> **Direction**
Rewrite the records from the line with "Expand more superpowers dots in Успіх card" through the end of the records, swapping "card" for "panel" and keeping everything else the same. Leave the pictures out.

## BEGIN

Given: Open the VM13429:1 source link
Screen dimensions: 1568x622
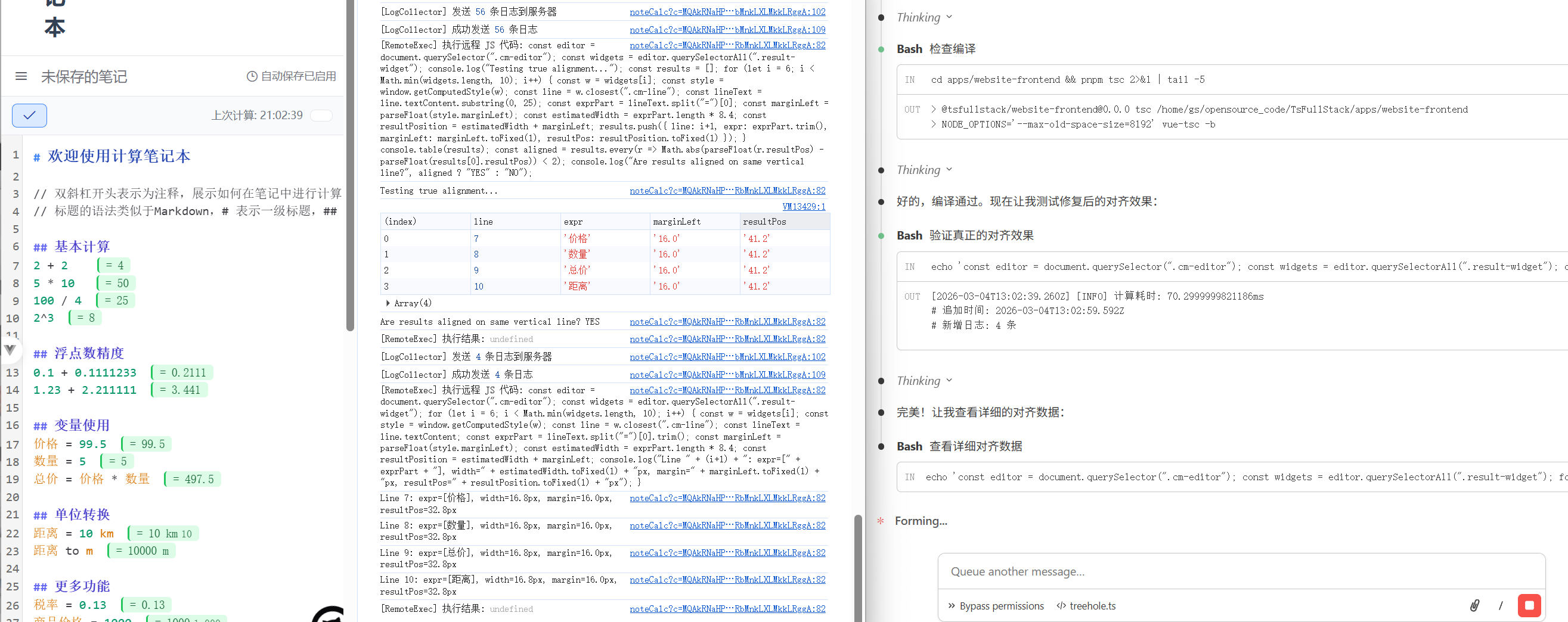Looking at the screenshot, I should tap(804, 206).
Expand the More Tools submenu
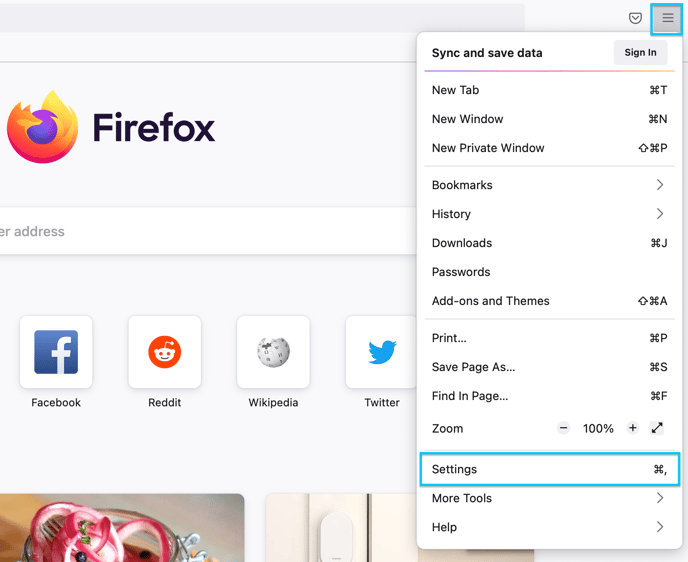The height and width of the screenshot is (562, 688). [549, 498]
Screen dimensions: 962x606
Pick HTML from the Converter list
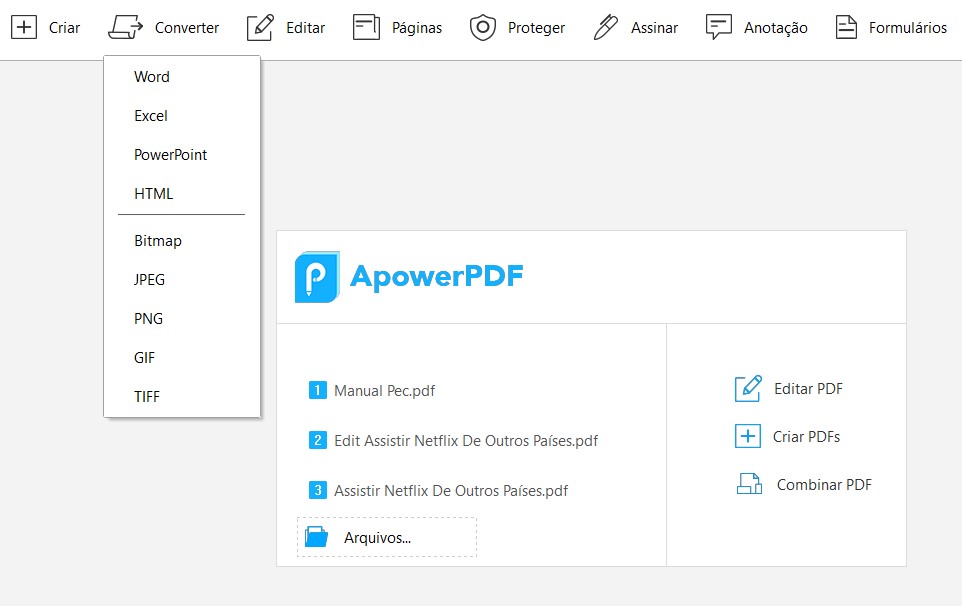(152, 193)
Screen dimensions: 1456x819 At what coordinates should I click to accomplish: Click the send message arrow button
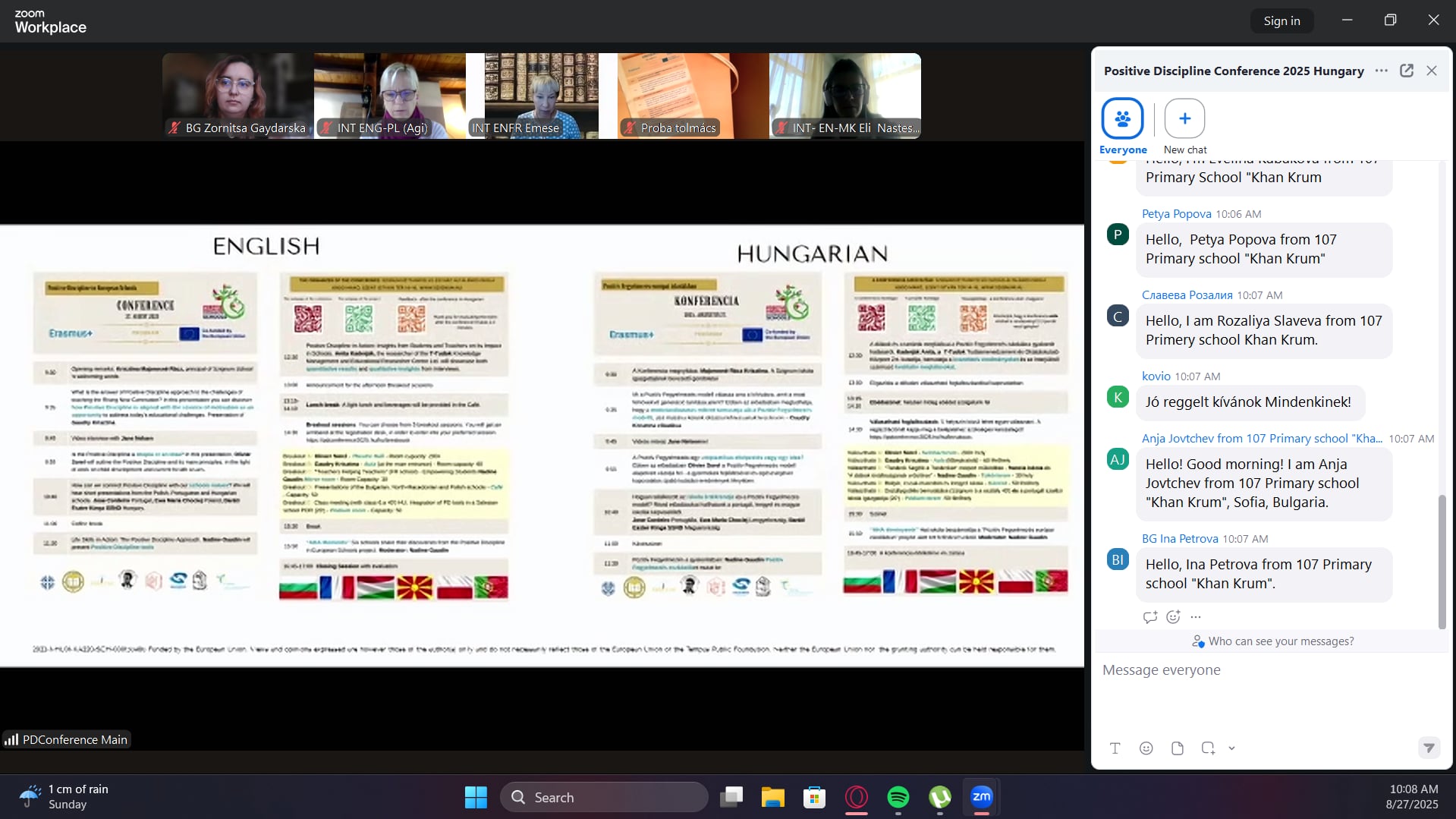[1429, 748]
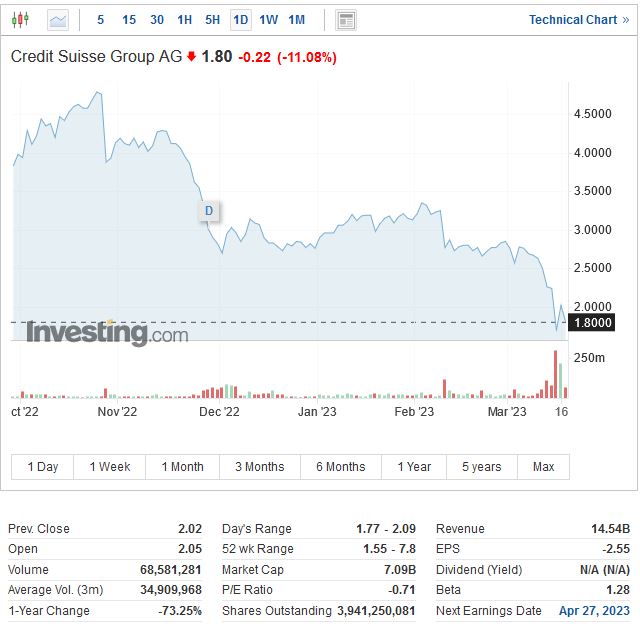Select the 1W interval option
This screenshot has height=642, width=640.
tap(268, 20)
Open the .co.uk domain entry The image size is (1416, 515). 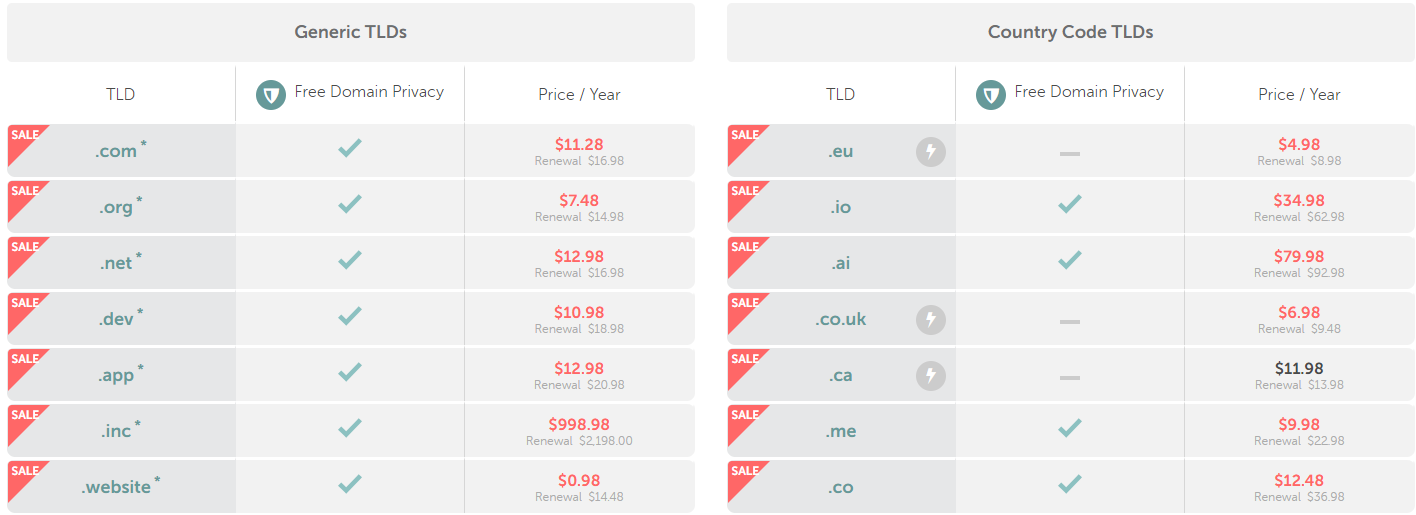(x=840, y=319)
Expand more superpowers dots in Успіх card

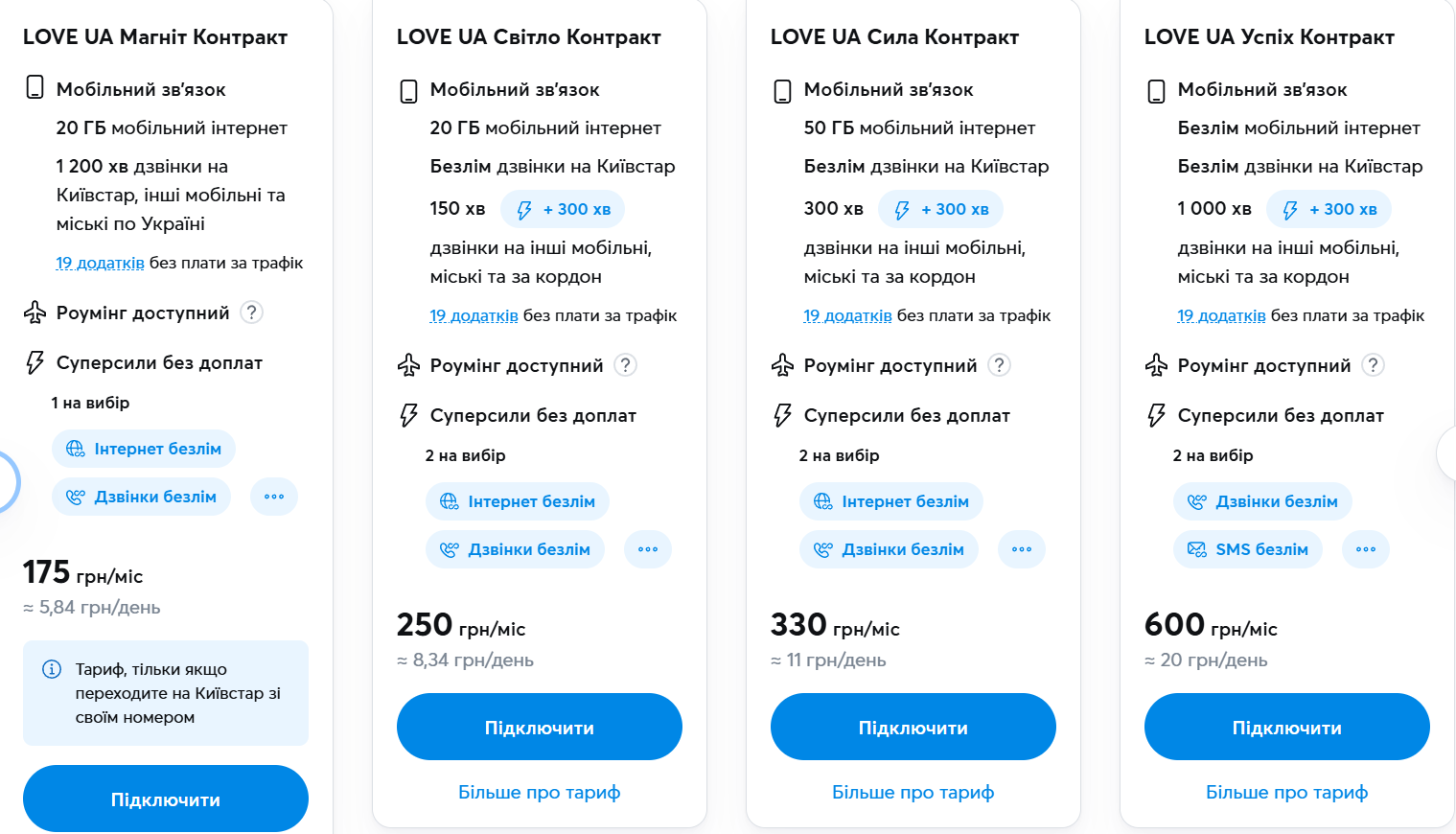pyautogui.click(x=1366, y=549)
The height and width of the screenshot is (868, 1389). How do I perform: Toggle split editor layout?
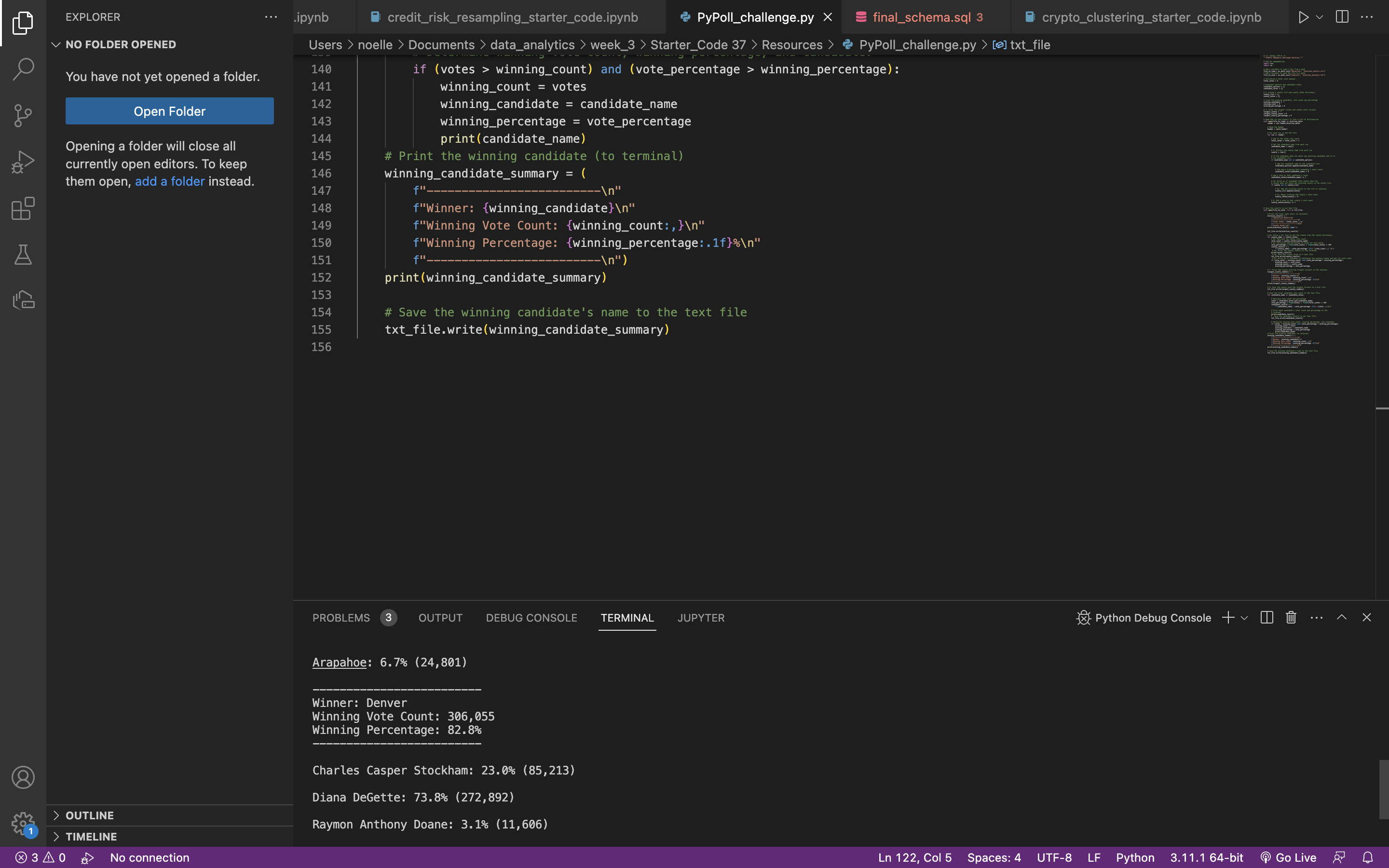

## END

> **Correct result**
Expand more superpowers dots in Успіх panel

pyautogui.click(x=1366, y=549)
The height and width of the screenshot is (868, 1389). How do I perform: Toggle split editor layout?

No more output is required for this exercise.